Effects of chemically characterized fractions from aerial parts of Echinacea purpurea and E. angustifolia on myelopoiesis in rats

Abstract

Echinacea species are used for beneficial effects on immune function, and various prevalent phytochemicals have immunomodulatory effects. Using a commercial E. purpurea (L.) Moench product, we have evaluated the myelopoietic effect on bone marrow of rats treated with various extracts and correlated this with their chemical class composition. Granulocyte/macrophage-colony forming cells (GM-CFCs) from femurs of female Sprague-Dawley rats were assessed at 24 h after 7 daily oral treatments. A 75% ethanolic extract at 50 mg dried weight (derived from 227 mg aerial parts) per kg body weight increased GM-CFCs by 70% but at 100 mg/kg was without effect. Ethanolic extracts from aerial parts of E. angustifolia DC. var. angustifolia and E. purpurea from the USDA North Central Regional Plant Introduction Station increased GM-CFCs by 3- and 2-fold, respectively, at 200 mg/kg (~1400 mg/kg plant material). Extract from another USDA E. angustifolia was inactive. Proton and APT NMR, MS, and TLC indicated alkylamides and caffeic-acid derivatives (CADs) present in ethanolic extracts of both the commercial and USDA-derived material. Cichoric and caftaric acids were prominent in both E. purpurea ethanolic extracts but absent in E. angustifolia. Aqueous extract of the commercial material exhibited polysaccharide and CAD signatures and was without effect on GM-CFCs. A methanol-CHCl3 fraction of commercial source, also inactive, was almost exclusively 1:4 nonanoic: decanoic acids, which were also abundant in commercial ethanolic extract but absent from USDA material. In conclusion, we have demonstrated an ethanolextractable myelostimulatory activity in Echinacea aerial parts that, when obtained from commercial herbal supplements, may be antagonized by medium-chain fatty acids presumably derived from a non-plant additive.

Fig. 1

APT spectrum of 75% ethanolic extract of aerial parts of a commercial E. purpurea in DMSO-d₆ at 100 MHz. The region circled in the top spectra is expanded below. The region within the square corresponds to amide carbon.

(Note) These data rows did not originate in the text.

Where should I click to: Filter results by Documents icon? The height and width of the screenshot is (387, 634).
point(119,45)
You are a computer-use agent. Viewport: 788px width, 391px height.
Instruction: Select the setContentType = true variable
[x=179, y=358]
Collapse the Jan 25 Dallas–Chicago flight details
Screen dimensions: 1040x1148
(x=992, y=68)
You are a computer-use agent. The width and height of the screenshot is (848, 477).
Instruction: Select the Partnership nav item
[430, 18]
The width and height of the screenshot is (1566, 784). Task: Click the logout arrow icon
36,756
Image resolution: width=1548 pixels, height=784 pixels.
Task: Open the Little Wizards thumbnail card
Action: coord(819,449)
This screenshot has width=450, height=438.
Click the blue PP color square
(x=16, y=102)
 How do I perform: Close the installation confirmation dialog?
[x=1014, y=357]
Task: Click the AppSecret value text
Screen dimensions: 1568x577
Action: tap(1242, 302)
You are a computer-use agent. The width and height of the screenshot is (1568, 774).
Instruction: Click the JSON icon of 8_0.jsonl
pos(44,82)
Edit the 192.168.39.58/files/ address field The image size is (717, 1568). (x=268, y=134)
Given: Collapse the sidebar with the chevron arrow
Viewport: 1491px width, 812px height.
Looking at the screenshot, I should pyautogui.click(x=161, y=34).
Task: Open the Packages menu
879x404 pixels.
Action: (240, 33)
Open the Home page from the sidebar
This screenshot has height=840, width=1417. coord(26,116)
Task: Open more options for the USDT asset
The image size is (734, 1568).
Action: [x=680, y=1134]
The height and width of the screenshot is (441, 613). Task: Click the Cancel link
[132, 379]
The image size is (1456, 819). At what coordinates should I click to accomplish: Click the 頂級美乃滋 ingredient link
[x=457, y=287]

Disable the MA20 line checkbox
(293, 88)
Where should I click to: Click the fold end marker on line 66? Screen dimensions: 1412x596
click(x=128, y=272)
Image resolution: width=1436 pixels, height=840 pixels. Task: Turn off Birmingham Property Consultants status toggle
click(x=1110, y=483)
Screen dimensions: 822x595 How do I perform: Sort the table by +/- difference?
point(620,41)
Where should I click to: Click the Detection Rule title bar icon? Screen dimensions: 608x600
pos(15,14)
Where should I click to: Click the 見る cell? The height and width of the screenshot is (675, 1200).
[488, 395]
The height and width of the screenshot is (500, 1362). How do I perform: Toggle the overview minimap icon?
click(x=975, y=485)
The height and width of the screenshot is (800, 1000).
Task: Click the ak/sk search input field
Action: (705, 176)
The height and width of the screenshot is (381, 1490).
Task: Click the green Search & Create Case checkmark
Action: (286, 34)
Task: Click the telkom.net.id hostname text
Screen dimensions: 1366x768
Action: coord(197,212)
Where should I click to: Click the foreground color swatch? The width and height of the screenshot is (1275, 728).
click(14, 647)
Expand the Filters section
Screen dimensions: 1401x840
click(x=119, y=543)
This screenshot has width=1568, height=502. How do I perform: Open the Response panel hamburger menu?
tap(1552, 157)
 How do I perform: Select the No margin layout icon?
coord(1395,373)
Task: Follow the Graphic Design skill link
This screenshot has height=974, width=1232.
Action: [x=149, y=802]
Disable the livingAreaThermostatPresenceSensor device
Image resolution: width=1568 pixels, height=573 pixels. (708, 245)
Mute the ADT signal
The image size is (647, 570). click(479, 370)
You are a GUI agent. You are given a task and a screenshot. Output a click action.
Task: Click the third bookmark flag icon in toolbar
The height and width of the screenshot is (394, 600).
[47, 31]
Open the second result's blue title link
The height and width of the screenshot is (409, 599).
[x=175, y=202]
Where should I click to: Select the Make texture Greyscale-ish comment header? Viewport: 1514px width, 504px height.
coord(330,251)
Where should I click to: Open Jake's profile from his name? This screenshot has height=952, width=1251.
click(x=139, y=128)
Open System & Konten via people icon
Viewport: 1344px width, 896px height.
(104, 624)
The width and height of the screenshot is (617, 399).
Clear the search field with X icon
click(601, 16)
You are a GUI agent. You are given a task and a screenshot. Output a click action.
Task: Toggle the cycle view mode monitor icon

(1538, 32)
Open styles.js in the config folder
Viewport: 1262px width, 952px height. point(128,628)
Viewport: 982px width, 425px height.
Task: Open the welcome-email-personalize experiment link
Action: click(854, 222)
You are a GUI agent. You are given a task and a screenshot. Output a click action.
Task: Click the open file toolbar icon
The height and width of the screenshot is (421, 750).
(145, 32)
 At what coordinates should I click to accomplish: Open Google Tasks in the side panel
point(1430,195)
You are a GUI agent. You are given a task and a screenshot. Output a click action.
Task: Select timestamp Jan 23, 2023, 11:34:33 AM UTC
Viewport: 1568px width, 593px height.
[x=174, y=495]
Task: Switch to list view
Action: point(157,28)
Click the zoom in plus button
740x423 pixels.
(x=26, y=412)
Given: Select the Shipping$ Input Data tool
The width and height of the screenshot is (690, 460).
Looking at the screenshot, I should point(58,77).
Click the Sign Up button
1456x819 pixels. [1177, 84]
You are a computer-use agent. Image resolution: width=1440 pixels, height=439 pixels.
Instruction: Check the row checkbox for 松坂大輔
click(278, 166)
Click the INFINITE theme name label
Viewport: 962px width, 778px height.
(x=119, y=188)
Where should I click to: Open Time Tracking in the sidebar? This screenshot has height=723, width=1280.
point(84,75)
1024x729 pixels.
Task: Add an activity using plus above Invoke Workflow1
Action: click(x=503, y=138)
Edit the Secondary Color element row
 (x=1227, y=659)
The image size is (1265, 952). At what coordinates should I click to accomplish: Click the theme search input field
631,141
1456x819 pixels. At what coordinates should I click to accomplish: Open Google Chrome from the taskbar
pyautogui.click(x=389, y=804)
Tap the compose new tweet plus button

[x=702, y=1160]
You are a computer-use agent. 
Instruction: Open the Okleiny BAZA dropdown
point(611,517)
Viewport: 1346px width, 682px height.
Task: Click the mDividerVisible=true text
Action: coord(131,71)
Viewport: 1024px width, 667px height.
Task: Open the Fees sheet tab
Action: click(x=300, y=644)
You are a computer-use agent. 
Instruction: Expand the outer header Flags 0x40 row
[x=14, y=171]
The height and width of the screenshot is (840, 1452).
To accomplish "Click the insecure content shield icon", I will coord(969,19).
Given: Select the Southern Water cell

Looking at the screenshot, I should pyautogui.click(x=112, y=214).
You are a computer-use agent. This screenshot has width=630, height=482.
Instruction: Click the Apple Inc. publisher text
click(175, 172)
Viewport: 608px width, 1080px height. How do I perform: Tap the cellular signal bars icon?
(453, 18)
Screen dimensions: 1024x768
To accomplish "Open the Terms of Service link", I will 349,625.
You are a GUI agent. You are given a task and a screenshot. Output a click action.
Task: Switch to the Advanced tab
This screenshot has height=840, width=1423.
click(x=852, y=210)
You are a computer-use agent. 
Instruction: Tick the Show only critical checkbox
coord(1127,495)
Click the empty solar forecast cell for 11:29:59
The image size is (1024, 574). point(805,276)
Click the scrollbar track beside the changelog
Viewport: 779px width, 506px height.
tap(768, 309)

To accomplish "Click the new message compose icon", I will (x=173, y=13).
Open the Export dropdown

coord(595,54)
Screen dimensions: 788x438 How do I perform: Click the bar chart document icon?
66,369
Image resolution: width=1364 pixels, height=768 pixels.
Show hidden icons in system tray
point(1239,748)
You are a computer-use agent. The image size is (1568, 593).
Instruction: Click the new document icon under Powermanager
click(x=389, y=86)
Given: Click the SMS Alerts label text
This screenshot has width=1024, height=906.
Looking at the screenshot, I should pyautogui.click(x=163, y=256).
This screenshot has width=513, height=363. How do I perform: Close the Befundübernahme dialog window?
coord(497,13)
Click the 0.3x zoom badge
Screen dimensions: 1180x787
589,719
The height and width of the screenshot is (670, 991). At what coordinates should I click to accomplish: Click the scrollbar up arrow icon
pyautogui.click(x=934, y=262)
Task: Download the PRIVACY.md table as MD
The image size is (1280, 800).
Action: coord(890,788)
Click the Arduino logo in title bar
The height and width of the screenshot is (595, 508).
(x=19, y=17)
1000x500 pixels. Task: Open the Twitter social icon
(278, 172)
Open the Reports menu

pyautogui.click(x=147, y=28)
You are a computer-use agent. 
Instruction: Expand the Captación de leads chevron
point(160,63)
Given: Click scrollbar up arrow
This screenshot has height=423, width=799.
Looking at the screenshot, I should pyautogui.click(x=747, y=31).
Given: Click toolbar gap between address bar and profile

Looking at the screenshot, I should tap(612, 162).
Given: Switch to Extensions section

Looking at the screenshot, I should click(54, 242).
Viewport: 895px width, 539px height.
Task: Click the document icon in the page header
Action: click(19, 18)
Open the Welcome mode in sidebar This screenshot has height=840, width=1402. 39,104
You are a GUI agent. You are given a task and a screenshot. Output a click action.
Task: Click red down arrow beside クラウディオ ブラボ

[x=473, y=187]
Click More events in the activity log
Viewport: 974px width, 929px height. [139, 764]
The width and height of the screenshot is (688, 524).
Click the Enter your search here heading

DMSO signal is evident at 39.5 ppm.

Fig. 2

¹H NMR spectra (400 MHz, in DMSO-d₆) of 75% ethanol extracts of aerial parts of a commercial E. purpurea (A), two accessions of E. angustifolia (B and D) and one accession of E. purpurea (C) obtained from the USDA North Central Regional Plant Introduction Station. DMSO signals are evident at 2.50 ppm. Insert in C shows expanded δ = 6.0– 7.30 ppm region to illustrate spin-spin coupling.

Fig. 3

APT spectra of 75% ethanolic extracts (100 Hz in DMSO-d₆) of aerial parts of one accession of E. purpurea (A) and two accessions of E. angustifolia (B and C) obtained from the USDA North Central Regional Plant Introduction Station. DMSO signals are evident at 39.5 ppm.

Fig. 4

HPTLC of 75% ethanolic extracts developed with a polar mobile phase. Extracts from USDA E. angustifolia accessions PI 649029 and PI 649026, E. purpurea PI 649040, and 2 lots of commercial E. purpurea were chromatographed. Standards are cichoric acid, caftaric acid, and echinaco-side. Chromatograms were developed with EtOAc-acetone-formic acid-water (15:9:1:1). Origin and mobile phase front are indicated by an arrow and arrowhead, respectively. Diphenylborinic acid aminoethylester spray reagent and UV light, λ₃₆₆ nm, were used for visualization.

Fig. 5

HPTLC of 75 % ethanolic extracts developed with an apolar mobile phase. Extracts of E. angustifolia 649029 and 649026, E. purpurea 649040 (lanes 1,2, and 3, resp.), and 2 lots of commercial E. purpurea were chromatographed (lanes 4, 5). MeOH-CH₃Cl wash is in lane 6. Chromatograms were developed with toluene-EtOAc-cyclohexane-formic acid (24:6:3:0.9). β-sitosterol (band E, R_f 0.52) and C₉-C₁₀ fatty acids (band H) are indicated by arrows and arrowheads, respectively. p-Anisaldehyde-sulfuric acid was used for visualization.

Fig. 6

Effects of 75% ethanolic extract of commercial E. purpurea and cultivars of E. angustifolia 649029 and 649026 and E. purpurea 649040 on femur GM-CFCs (A) and total bone marrow cells (B) of rats treated with 50, 100, and 200 mg/kg/d. Rats received 7 daily doses of extract, and bone marrow cells were processed 24 h after the last dose. Means ± SEM for n = 4 rats are shown. Means that differed from vehicle control (0 mg/kg) by a statistically significant amount are indicated by * p < 0.05 and ** p < 0.01.